Tax relief on the way
The change was confirmed in an extended Senate session under a deal struck by the Government with the Nick Xenophon Team and will cost $5.2 billion over the next four years.

It will mean businesses with turnovers of up to $10 million will pay 27.5 per cent this financial year. From July 1, companies with turnovers up to $25 million will pay 27.5 per cent and, from 2018-19, the tax rate will apply to those with $50 million annual turnovers.

Global market place
The Australian Small Business and Family Enterprise Ombudsman (ASBFEO) complied a statistics report which brings together data and analysis from a range of sources including the ATO, ABS and Austrade, and has been released to mark the office’s one year anniversary.

“This report provides a unique insight into the sector; it ultimately reinforces the size and importance of the small businesses to the Australian economy, and outlines its growing diversity,” says Ombudsman Kate Carnell.

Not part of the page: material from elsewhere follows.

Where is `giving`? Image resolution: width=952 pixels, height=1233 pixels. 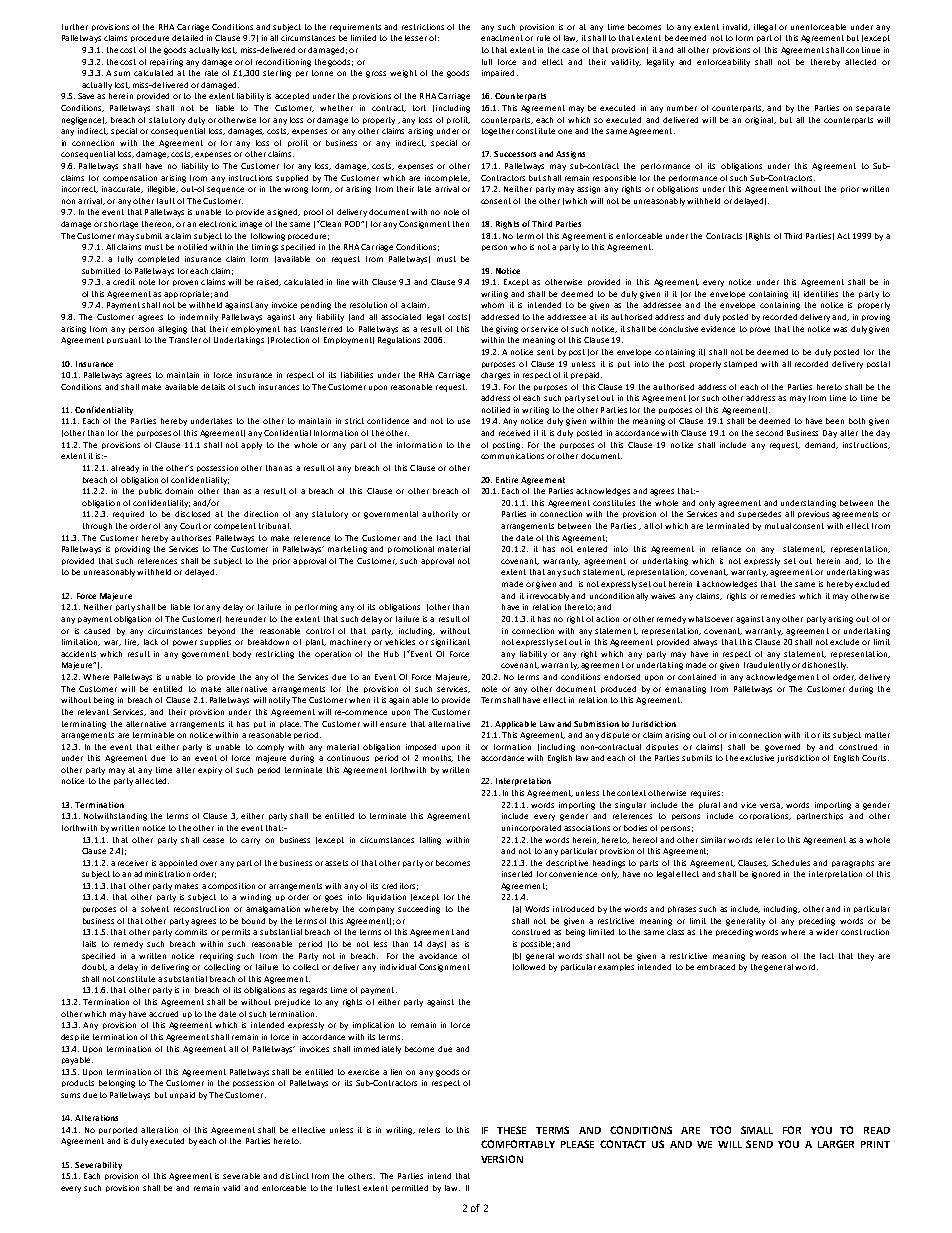 giving is located at coordinates (507, 330).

Carnell says the number of small business currently venturing into offshore markets is on the rise. While many small businesses are at the cutting edge of innovation, she has made it clear that she would like to see more small businesses go down this path.

“Encouragingly, ABS data shows more and more small businesses are entering export markets, with 44 per cent of goods-exporting firms classified as small business. Many are also entering the global market place at an early stage of their development, giving rise to the ‘born-global’ phenomenon,” she adds.

THIS VITAL TAX CUT IS A CONFIDENCE BOOST FOR HARDWORKING AUSSIES

Positive step forward
In 2016 a survey by MYOB revealed more than half (56 per cent) of small businesses believed that lowering the company tax rate to 27.5 per cent for businesses with up to $10 million in revenue would have a positive impact.

“It’s good that those barriers to growth have been removed. The old system discouraged SMEs to grow beyond $2 million in revenue because of the benefits they lost from being counted as a small business,” says McCormack.

“We hope the Government is able to secure support for its ongoing programme of company tax cuts. The simple fact is that lower corporate taxes across the board would have made Australian business more internationally competitive.

“For every dollar small business spend with big businesses, big businesses spend $2 with small businesses. This is the nature of the economic ecosystem we have – and we need the whole thing to be healthy.

“I know this vital tax cut is an important injection of confidence for the hardworking Australians in small business who contribute $380 billion to our gross domestic product,” says McCormack.